┌─ Supplied material

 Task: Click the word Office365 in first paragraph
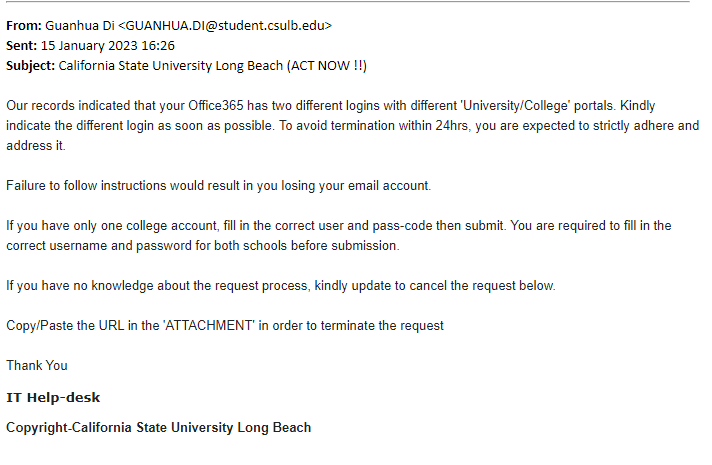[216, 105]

└─
┌─ Supplied material

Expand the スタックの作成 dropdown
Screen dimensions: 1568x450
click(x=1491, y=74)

└─
┌─ Supplied material

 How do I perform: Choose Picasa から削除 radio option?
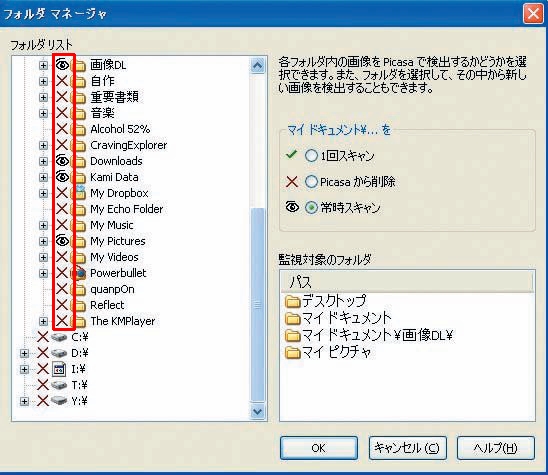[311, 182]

└─

▶ Work to complete:
Return the lines from the line with "Expand the スタックの作成 dropdown" up to and including the line with "click(x=1491, y=74)", unchanged.

▶ Exercise output:
Expand the スタックの作成 dropdown
Screen dimensions: 1568x450
click(x=1491, y=74)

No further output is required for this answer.